* BEGIN *
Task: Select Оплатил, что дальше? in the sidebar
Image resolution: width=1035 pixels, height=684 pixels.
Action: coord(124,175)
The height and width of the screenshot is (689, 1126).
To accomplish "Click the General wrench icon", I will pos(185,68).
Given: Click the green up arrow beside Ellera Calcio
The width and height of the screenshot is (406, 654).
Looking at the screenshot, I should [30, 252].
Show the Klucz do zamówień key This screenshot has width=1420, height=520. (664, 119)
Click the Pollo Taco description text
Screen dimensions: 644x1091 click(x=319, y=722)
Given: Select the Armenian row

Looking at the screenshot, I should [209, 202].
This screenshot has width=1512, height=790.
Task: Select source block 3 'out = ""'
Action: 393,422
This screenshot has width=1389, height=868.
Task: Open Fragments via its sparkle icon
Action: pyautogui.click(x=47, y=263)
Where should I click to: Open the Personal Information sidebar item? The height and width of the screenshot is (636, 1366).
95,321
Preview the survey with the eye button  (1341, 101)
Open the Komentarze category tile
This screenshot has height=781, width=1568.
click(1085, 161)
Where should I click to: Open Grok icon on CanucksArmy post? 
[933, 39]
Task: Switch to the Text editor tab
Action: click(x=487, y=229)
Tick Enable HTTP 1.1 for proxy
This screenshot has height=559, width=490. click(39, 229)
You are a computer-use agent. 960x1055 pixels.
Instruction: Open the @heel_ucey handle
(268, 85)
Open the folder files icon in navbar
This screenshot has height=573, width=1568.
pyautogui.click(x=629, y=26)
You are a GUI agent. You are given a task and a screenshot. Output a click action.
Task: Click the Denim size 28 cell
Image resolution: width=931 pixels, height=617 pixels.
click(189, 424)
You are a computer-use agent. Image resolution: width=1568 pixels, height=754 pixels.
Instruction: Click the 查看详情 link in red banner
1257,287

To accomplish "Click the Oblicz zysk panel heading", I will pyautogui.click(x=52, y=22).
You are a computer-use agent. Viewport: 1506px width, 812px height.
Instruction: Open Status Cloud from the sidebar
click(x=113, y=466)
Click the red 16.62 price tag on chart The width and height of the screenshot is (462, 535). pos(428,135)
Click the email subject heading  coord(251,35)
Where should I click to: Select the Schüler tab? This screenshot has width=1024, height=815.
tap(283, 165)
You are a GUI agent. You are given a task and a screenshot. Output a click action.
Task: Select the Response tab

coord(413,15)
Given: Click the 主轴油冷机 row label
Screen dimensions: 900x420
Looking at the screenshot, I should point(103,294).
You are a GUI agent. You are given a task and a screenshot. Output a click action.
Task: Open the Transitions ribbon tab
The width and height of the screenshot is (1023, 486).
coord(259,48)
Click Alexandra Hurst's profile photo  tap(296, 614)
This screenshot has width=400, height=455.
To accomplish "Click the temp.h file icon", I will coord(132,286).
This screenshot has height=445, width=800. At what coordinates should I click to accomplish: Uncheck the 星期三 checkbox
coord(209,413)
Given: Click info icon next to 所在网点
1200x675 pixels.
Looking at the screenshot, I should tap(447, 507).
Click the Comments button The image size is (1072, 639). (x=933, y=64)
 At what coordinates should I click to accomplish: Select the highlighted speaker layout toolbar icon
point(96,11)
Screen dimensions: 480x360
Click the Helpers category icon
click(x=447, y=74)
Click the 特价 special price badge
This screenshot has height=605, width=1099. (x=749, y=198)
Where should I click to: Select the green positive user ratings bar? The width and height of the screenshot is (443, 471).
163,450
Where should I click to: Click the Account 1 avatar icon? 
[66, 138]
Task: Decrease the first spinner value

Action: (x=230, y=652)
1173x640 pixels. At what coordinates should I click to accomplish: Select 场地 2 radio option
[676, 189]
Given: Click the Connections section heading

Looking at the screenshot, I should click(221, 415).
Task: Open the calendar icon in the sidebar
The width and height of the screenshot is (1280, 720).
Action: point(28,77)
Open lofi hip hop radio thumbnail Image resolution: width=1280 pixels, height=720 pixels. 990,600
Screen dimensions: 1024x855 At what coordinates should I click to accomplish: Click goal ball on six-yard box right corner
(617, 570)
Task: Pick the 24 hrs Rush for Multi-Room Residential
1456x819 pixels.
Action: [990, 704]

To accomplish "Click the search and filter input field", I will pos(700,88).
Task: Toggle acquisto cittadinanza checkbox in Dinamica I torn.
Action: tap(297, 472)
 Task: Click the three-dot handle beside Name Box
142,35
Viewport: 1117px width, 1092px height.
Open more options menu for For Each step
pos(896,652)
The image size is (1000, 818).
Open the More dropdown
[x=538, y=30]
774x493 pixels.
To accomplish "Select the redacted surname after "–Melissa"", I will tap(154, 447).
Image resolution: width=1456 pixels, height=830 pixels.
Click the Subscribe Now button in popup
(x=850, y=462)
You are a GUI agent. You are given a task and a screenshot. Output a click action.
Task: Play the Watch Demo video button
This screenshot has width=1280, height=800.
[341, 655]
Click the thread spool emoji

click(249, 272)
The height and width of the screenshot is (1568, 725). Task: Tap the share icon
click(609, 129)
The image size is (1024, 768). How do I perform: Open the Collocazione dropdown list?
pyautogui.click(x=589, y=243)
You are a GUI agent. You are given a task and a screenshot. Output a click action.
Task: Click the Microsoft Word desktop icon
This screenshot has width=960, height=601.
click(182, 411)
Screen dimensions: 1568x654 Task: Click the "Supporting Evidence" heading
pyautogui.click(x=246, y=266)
* END *
Task statement:
Update all of the items above by changing every occurrence of "GUI agent" to "GUI assistant". Leave everything else unchanged.

Worked answer:
Task: Select Оплатил, что дальше? in the sidebar
Image resolution: width=1035 pixels, height=684 pixels.
Action: coord(124,175)
The height and width of the screenshot is (689, 1126).
To accomplish "Click the General wrench icon", I will pos(185,68).
Given: Click the green up arrow beside Ellera Calcio
The width and height of the screenshot is (406, 654).
Looking at the screenshot, I should [30, 252].
Show the Klucz do zamówień key This screenshot has width=1420, height=520. (664, 119)
Click the Pollo Taco description text
Screen dimensions: 644x1091 click(x=319, y=722)
Given: Select the Armenian row

Looking at the screenshot, I should [209, 202].
This screenshot has width=1512, height=790.
Task: Select source block 3 'out = ""'
Action: 393,422
This screenshot has width=1389, height=868.
Task: Open Fragments via its sparkle icon
Action: pyautogui.click(x=47, y=263)
Where should I click to: Open the Personal Information sidebar item? The height and width of the screenshot is (636, 1366).
95,321
Preview the survey with the eye button  (1341, 101)
Open the Komentarze category tile
This screenshot has height=781, width=1568.
click(1085, 161)
Where should I click to: Open Grok icon on CanucksArmy post? 
[933, 39]
Task: Switch to the Text editor tab
Action: click(x=487, y=229)
Tick Enable HTTP 1.1 for proxy
This screenshot has height=559, width=490. click(39, 229)
You are a computer-use agent. 960x1055 pixels.
Instruction: Open the @heel_ucey handle
(268, 85)
Open the folder files icon in navbar
This screenshot has height=573, width=1568.
pyautogui.click(x=629, y=26)
You are a GUI assistant. You are given a task and a screenshot. Output a click action.
Task: Click the Denim size 28 cell
Image resolution: width=931 pixels, height=617 pixels.
click(189, 424)
You are a computer-use agent. Image resolution: width=1568 pixels, height=754 pixels.
Instruction: Click the 查看详情 link in red banner
1257,287

To accomplish "Click the Oblicz zysk panel heading", I will pyautogui.click(x=52, y=22).
You are a computer-use agent. Viewport: 1506px width, 812px height.
Instruction: Open Status Cloud from the sidebar
click(x=113, y=466)
Click the red 16.62 price tag on chart The width and height of the screenshot is (462, 535). pos(428,135)
Click the email subject heading  coord(251,35)
Where should I click to: Select the Schüler tab? This screenshot has width=1024, height=815.
tap(283, 165)
You are a GUI assistant. You are given a task and a screenshot. Output a click action.
Task: Select the Response tab

coord(413,15)
Given: Click the 主轴油冷机 row label
Screen dimensions: 900x420
Looking at the screenshot, I should point(103,294).
You are a GUI assistant. You are given a task and a screenshot. Output a click action.
Task: Open the Transitions ribbon tab
The width and height of the screenshot is (1023, 486).
coord(259,48)
Click Alexandra Hurst's profile photo  tap(296, 614)
This screenshot has width=400, height=455.
To accomplish "Click the temp.h file icon", I will coord(132,286).
This screenshot has height=445, width=800. At what coordinates should I click to accomplish: Uncheck the 星期三 checkbox
coord(209,413)
Given: Click info icon next to 所在网点
1200x675 pixels.
Looking at the screenshot, I should tap(447, 507).
Click the Comments button The image size is (1072, 639). (x=933, y=64)
 At what coordinates should I click to accomplish: Select the highlighted speaker layout toolbar icon
point(96,11)
Screen dimensions: 480x360
Click the Helpers category icon
click(x=447, y=74)
Click the 特价 special price badge
This screenshot has height=605, width=1099. (x=749, y=198)
Where should I click to: Select the green positive user ratings bar? The width and height of the screenshot is (443, 471).
163,450
Where should I click to: Click the Account 1 avatar icon? 
[66, 138]
Task: Decrease the first spinner value

Action: (x=230, y=652)
1173x640 pixels. At what coordinates should I click to accomplish: Select 场地 2 radio option
[676, 189]
Given: Click the Connections section heading

Looking at the screenshot, I should click(221, 415).
Task: Open the calendar icon in the sidebar
The width and height of the screenshot is (1280, 720).
Action: point(28,77)
Open lofi hip hop radio thumbnail Image resolution: width=1280 pixels, height=720 pixels. 990,600
Screen dimensions: 1024x855 At what coordinates should I click to accomplish: Click goal ball on six-yard box right corner
(617, 570)
Task: Pick the 24 hrs Rush for Multi-Room Residential
1456x819 pixels.
Action: [990, 704]

To accomplish "Click the search and filter input field", I will pos(700,88).
Task: Toggle acquisto cittadinanza checkbox in Dinamica I torn.
Action: tap(297, 472)
 Task: Click the three-dot handle beside Name Box
142,35
Viewport: 1117px width, 1092px height.
Open more options menu for For Each step
pos(896,652)
The image size is (1000, 818).
Open the More dropdown
[x=538, y=30]
774x493 pixels.
To accomplish "Select the redacted surname after "–Melissa"", I will tap(154, 447).
Image resolution: width=1456 pixels, height=830 pixels.
Click the Subscribe Now button in popup
(x=850, y=462)
You are a GUI assistant. You are given a task and a screenshot. Output a click action.
Task: Play the Watch Demo video button
This screenshot has width=1280, height=800.
[341, 655]
Click the thread spool emoji

click(249, 272)
The height and width of the screenshot is (1568, 725). Task: Tap the share icon
click(609, 129)
The image size is (1024, 768). How do I perform: Open the Collocazione dropdown list?
pyautogui.click(x=589, y=243)
You are a GUI assistant. You are given a task and a screenshot. Output a click action.
Task: Click the Microsoft Word desktop icon
This screenshot has width=960, height=601.
click(182, 411)
Screen dimensions: 1568x654 Task: Click the "Supporting Evidence" heading
pyautogui.click(x=246, y=266)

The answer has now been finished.